Stored data entries:

☆ ☆ ☆ ☆ ☆ ☆ ☆

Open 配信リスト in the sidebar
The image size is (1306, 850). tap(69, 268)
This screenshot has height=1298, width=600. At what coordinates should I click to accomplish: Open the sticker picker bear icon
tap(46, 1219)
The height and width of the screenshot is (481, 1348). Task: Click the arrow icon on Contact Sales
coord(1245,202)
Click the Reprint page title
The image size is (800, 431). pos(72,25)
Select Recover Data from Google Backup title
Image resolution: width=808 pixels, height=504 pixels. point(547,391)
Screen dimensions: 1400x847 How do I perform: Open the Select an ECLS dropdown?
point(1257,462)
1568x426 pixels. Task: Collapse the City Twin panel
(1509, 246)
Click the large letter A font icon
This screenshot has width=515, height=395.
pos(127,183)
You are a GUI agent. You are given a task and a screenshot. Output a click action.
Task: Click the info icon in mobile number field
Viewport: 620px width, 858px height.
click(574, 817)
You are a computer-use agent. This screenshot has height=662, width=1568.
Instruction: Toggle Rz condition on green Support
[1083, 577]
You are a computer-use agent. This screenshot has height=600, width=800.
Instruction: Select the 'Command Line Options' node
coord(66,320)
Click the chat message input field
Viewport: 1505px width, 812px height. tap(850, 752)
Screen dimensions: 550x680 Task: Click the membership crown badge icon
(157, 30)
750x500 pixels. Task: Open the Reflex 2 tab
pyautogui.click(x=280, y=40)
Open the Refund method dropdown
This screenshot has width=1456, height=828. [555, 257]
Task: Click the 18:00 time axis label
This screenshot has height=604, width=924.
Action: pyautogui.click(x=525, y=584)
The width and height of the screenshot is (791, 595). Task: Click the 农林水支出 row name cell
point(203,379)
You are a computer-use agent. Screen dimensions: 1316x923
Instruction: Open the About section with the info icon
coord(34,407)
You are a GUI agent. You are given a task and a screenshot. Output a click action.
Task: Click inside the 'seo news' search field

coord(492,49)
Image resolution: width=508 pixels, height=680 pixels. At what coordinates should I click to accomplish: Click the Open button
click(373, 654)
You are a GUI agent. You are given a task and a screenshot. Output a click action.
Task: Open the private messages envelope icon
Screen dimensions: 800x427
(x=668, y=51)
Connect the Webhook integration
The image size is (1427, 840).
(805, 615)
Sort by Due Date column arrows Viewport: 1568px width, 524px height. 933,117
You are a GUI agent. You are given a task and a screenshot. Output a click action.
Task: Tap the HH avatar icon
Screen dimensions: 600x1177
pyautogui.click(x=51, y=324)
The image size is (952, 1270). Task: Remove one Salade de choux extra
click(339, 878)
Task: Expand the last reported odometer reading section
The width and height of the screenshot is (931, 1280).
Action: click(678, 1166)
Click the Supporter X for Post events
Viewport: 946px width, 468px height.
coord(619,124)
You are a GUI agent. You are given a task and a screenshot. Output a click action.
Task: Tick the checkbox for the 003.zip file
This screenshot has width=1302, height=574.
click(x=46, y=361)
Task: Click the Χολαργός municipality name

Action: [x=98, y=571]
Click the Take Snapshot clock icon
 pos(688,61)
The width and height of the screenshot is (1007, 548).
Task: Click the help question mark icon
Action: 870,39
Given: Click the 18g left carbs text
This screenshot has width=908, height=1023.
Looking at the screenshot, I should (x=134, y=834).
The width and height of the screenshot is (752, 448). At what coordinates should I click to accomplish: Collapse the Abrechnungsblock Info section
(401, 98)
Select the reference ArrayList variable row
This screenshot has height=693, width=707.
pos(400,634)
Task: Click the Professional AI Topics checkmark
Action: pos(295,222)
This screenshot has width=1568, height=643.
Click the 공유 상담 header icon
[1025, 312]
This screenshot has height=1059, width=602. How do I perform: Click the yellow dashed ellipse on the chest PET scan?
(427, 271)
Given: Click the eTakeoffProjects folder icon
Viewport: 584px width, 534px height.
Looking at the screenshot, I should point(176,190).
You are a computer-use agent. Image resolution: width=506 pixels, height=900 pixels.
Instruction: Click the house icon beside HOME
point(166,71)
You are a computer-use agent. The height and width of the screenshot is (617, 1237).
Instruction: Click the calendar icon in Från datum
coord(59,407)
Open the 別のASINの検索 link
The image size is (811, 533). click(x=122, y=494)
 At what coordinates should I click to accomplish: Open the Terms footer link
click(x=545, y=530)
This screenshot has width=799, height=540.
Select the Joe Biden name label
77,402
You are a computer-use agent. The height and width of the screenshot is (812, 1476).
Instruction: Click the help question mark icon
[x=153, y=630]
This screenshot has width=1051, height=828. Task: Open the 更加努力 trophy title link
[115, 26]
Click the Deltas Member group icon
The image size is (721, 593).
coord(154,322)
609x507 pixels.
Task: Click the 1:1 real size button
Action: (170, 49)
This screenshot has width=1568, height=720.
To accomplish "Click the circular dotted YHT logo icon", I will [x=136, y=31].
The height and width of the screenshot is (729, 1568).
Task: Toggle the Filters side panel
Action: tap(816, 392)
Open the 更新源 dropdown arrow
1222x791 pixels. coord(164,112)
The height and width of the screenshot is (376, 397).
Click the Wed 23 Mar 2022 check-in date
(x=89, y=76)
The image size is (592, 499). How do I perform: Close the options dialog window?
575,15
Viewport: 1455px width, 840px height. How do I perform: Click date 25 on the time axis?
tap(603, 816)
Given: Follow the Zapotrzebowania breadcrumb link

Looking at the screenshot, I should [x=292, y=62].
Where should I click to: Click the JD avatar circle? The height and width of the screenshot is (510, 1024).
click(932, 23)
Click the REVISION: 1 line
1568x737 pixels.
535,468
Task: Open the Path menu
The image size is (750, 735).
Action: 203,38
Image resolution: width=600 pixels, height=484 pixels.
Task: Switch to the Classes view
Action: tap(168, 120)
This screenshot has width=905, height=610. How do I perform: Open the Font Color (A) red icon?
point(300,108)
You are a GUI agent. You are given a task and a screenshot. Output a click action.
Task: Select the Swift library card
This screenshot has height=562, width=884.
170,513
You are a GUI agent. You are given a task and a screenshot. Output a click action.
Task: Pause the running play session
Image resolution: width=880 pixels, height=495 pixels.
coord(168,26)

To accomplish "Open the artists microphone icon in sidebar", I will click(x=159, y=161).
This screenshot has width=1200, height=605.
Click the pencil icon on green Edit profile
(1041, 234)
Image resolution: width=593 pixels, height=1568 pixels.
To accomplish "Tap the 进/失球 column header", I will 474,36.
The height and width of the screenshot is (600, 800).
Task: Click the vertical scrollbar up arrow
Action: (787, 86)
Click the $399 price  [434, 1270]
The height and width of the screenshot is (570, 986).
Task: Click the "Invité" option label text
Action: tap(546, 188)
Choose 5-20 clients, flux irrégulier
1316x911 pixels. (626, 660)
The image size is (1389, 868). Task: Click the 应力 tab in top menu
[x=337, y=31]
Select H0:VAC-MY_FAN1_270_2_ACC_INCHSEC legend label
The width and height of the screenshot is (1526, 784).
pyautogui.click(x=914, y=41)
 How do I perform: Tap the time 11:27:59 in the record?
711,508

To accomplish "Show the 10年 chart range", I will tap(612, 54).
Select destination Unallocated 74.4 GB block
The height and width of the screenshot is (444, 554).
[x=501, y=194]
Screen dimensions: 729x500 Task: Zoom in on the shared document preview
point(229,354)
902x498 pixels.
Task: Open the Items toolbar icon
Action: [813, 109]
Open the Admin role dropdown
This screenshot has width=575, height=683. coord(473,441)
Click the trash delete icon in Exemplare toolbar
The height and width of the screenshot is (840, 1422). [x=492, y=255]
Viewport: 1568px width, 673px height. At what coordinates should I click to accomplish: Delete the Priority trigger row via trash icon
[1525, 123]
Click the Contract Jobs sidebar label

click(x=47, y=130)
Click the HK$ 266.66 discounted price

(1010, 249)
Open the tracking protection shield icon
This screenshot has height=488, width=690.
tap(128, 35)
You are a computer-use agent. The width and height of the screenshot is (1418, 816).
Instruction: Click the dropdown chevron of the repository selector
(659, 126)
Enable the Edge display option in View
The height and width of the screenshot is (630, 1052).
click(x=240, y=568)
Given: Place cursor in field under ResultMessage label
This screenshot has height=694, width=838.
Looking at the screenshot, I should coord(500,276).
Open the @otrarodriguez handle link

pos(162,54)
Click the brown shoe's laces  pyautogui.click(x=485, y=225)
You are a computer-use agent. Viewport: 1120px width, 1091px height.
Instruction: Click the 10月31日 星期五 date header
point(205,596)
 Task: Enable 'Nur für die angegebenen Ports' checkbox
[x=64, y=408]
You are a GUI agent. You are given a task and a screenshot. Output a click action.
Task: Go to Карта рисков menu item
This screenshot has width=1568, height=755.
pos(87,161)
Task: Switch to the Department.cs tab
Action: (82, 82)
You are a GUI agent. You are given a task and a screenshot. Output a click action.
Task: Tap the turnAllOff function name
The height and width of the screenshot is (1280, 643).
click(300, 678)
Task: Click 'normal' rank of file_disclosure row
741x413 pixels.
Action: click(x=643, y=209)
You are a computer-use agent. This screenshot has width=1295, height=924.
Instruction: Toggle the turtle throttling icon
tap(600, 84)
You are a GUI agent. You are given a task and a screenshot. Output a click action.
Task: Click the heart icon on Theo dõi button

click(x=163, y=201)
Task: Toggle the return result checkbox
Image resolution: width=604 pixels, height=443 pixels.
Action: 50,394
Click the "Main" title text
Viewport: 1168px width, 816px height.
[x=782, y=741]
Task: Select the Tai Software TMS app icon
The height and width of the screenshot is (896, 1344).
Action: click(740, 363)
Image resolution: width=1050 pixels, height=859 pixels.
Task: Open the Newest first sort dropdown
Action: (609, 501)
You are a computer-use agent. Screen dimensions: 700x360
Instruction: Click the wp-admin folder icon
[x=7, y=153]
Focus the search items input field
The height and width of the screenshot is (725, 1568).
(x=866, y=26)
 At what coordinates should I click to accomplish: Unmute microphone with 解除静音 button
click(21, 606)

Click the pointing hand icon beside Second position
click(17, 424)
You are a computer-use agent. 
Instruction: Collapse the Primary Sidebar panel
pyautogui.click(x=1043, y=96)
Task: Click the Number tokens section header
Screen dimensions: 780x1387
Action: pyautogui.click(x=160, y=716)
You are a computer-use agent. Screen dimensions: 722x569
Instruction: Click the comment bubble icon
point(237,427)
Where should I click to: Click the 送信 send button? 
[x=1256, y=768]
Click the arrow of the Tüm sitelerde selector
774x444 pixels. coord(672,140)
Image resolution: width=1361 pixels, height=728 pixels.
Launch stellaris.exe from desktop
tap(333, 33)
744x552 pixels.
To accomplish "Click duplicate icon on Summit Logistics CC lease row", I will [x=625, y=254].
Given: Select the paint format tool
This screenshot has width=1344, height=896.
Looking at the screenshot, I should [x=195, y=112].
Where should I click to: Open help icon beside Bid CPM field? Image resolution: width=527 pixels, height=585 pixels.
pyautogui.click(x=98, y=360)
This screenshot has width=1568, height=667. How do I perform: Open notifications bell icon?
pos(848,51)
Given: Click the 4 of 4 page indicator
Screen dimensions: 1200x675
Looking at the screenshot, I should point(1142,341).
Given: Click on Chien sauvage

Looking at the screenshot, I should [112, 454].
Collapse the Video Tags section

☆ ☆ ☆ ☆ ☆ ☆ ☆

* TASK OBJECTIVE
Filter the records for lines containing the word "computer" and copy each one.

* WRITTEN RESPONSE
You are a computer-use agent. This screenshot has height=662, width=1568.
You are a computer-use agent. This screenshot has height=600, width=800.
You are a computer-use agent. Screen dimensions: 1316x923
You are a computer-use agent. Image resolution: width=506 pixels, height=900 pixels.
You are a computer-use agent. The height and width of the screenshot is (617, 1237).
You are a computer-use agent. The height and width of the screenshot is (812, 1476).
You are a computer-use agent. The width and height of the screenshot is (1418, 816).
You are a computer-use agent. Viewport: 1120px width, 1091px height.
You are a computer-use agent. This screenshot has width=1295, height=924.
You are a computer-use agent. Screen dimensions: 700x360
You are a computer-use agent. 
You are a computer-use agent. Screen dimensions: 722x569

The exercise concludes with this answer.